[RECORDS FOR THE EXERCISE]:
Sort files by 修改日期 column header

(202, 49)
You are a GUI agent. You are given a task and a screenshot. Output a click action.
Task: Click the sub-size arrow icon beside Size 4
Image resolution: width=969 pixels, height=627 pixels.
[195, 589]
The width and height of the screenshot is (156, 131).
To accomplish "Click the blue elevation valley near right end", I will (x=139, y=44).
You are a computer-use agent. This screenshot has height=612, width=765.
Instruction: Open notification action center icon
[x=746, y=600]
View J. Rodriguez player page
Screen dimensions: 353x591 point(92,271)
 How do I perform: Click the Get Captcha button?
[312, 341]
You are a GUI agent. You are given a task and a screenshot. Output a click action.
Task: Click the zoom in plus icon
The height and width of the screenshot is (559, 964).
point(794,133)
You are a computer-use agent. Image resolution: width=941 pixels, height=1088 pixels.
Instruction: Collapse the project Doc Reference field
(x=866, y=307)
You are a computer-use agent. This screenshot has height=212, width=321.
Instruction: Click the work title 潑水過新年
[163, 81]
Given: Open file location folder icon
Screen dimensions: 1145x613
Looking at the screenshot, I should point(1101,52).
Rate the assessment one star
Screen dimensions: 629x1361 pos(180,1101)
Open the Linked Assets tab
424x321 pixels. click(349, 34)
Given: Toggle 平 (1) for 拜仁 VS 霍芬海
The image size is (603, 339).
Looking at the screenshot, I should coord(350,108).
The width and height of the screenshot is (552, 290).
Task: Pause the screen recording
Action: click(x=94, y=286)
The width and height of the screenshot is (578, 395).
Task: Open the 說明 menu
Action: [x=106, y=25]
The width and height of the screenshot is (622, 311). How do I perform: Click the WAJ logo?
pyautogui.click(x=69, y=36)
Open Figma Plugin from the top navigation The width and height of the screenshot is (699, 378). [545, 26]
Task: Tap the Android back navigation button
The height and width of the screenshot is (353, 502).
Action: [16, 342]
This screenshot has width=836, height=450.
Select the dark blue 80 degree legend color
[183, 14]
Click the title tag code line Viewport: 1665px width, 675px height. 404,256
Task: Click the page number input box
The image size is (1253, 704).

[WRITTEN INSTRUCTION]:
Please recast the listing above as a two-column CSV with columns "instruction" and "reply", one row for each entry, each in a single quoted field with line breaks replaced by spaces. Begin at the line that has "Open Figma Plugin" and stop after the line that has "Action: [16, 342]", including only those lines.

[EXERCISE SOLUTION]:
instruction,reply
"Open Figma Plugin from the top navigation The width and height of the screenshot is (699, 378).","[545, 26]"
"Task: Tap the Android back navigation button The height and width of the screenshot is (353, 502).","Action: [16, 342]"